I love words. I know it doesn’t take long to get me wrong, but try. Words are my passion, they are my paint. I sometimes have to shake the words out of my head just to see the world in light and colors and shapes, because it shows up better in letters. I love them. Yet I blame them. Words are the source of so much division. Ignorant about the only tool we use to pierce ignorance. Like cut flowers. Like shaped lumber. Like nails. We forget they were already buried before we plant one deep into the other, just trying to hold something together. We do not know the parameters of a word’s origin, so we are unaware of the cracks and flaws within. Let me dig up an example.

How about trust. What a trap we made trust into. I trust you, followed by a thousand different not to’s. Some expectation for perfection gets laced into that word’s particular function, so that trust is sure to break whenever and however you do. This hopeful, hypothetical, projected form of trusting is a dam you’ll soon see busting, not in fissures or spiderweb white spreading in concrete flats. It will come apart all at once and leave you washed out and puddled on top of a drowning town. Trust. Is a thing you leave behind for someone you love because you know you will die, and leave them. Trust. Is hopes and expectations. A promise. Bound and emphatic. Many different meanings writhe within the term we love to hold over other people’s heads. And then there is my pessimistic definition. Trusting everyone to fail. Trust being the bit of energy I’ve kept reserved to get through that day. So that we can love and trust one another on the other side of our greatest failures. I don’t give it out often. But when I do, I plan for it to be thrown back in my face. I trust it to. If there is a contingency in you I will not have the strength or time or patience to handle, I don’t trust you. I just watch. And wait. Trusting inevitability in your place.

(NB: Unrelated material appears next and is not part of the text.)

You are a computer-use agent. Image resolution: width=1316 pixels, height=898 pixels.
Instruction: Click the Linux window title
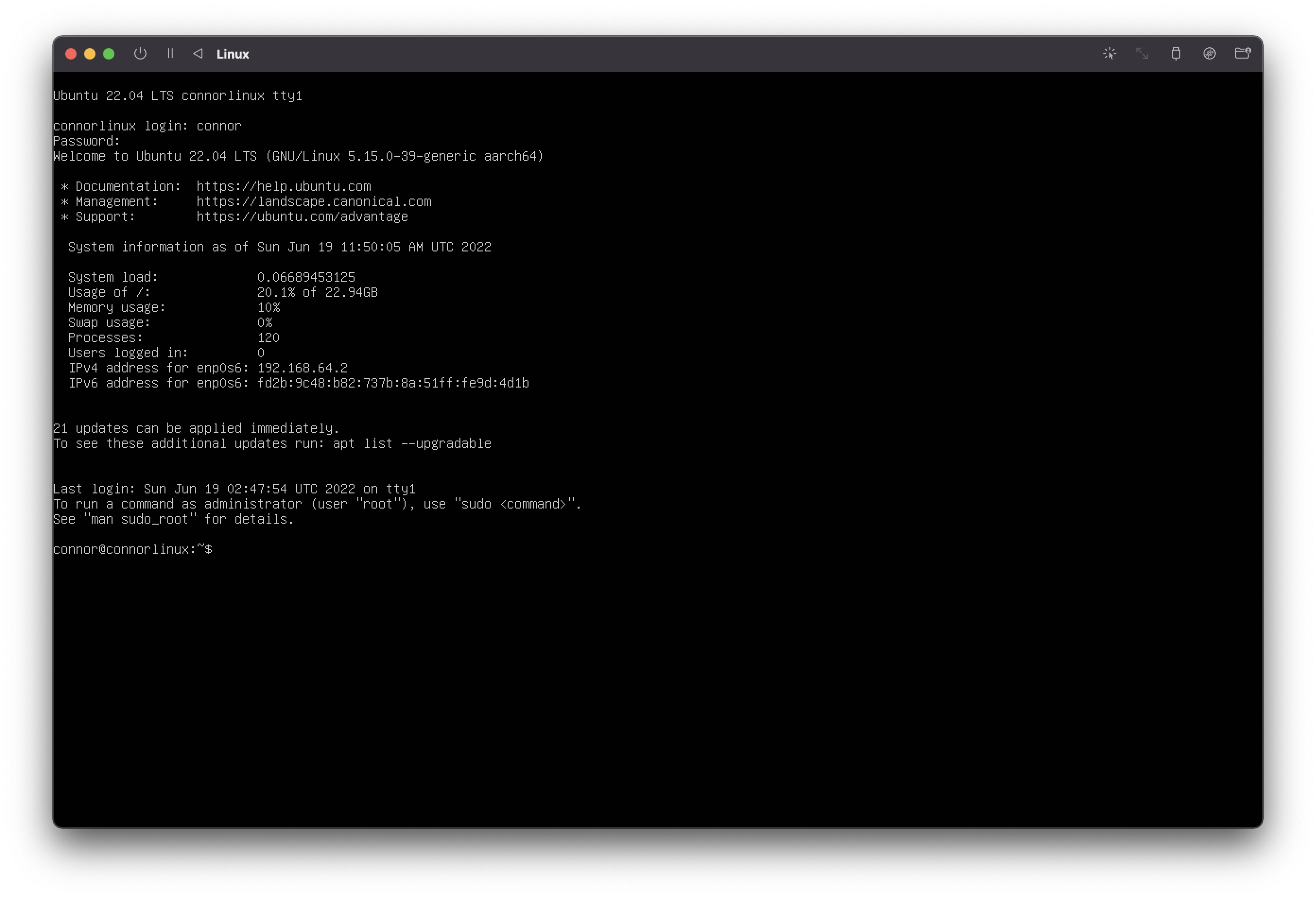tap(233, 54)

Or how about life. Living. Breathing. Chest beating. Hunger eating. Bleeding. Bleating. Seeding and singing and clinging to this idea that we just live for however many years and then turn off. This is not the case. From the time you were an embryo stuck like a cut flower in the warm water of your mother’s vase, your body was sending signals to cells to die. Your life depends on it. A body’s ability to die on a cellular level is as critical as its choking for air or starving for food or withering with no water. Life. So expensive. How many animals died so you could make it out alive? How much death has life eaten? Plant flesh, animal muscle, bird eggs, thrashed wheat, ground corn. I don’t care if you’re a vegan or if you’ve gone so far as to starve yourself not eating, your body is converting life into death daily to avoid converting life into death more permanently. Just because humans manipulated tomato vines into delivering fat juicy wombs full with nutrition and liquid all ripe, does not make it any less life. What is life? What is the meaning of life? Life is good. Life is hard, but not as hard as knowing life is death. Death is life. These two dance under covers like lovers and we come forth in droves because of it.

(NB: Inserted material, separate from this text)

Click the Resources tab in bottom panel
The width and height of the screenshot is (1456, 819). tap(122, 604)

Or how about good. Is sunlight good? Growing plants and warming planets and shaping orbits. Flesh melting radiation and electronic crippling solar flares and any planet without a filter stripped bare and burnt flat. Is garlic good? Try a handful.

The world, the universe, as we have known and continue to learn it, exists in spectra. Timing and quantity and temperature are most effective at taking a nice neat clean definition and mutating it into its opposite. Words cut from roots will wilt on the shelf in just a few days, no matter how often you change the water, no matter the light you leave it in. The roots of words are definitions. And are all gripping ground like buried iron, like living lumber, like uncut flowers. Meaning does not follow us into the house like a dog. It waits in the woods with wolves who do not view domestication as a destination, but a trap. Unforgiving and ever-evolving as the prey gets wiser, learns to steps lighter.

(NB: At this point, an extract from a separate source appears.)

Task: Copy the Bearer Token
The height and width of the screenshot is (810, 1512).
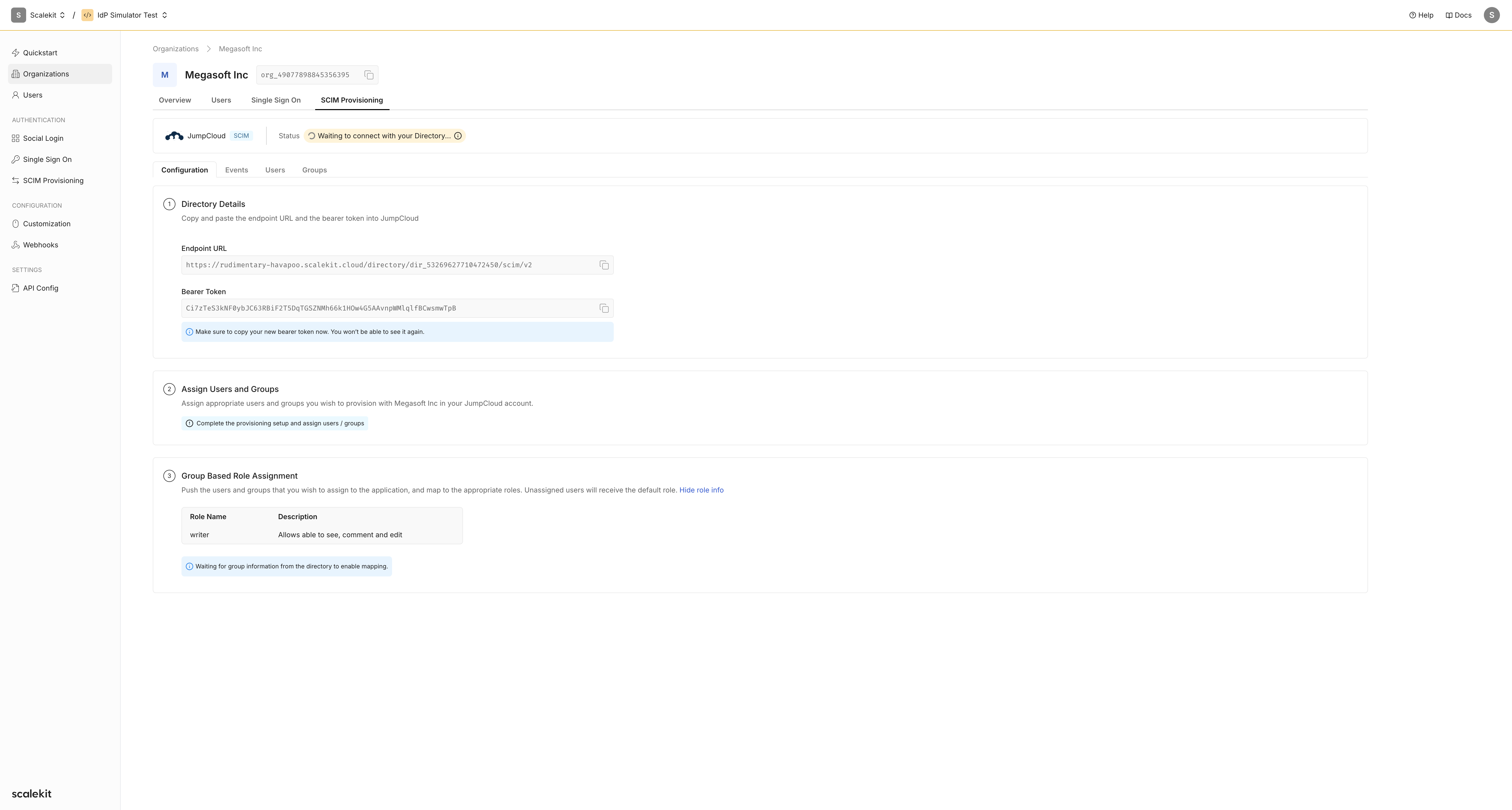Action: (604, 309)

I am a writer. I am invested in words. And I am telling you, should you or should you not choose to get me wrong, words are nothing on their own. Shapely breath. Tickled chords in the back of your throat. A long time ago we began throwing sounds at trees and rocks and colors, waiting to see what would stick. Wood stick. Worlds tick like clocks counting up or down, dependent solely on what you want to see most. Only no. Worlds don’t tick, they roll, like dough, rounded in the dented palms of suns, suns rounded in the dented palms of singularities, singularities rounded, compounded, surmounted by the clenched fist of that great, one and only, universe gripping, paper space ripping, unslipping singularity that centers us all. All existence. Cradled like a baby in the bent arms of a star that shines out gravity like it was light.

And I see human beings, discounting newborn theories of everything, because the words just don’t come out right.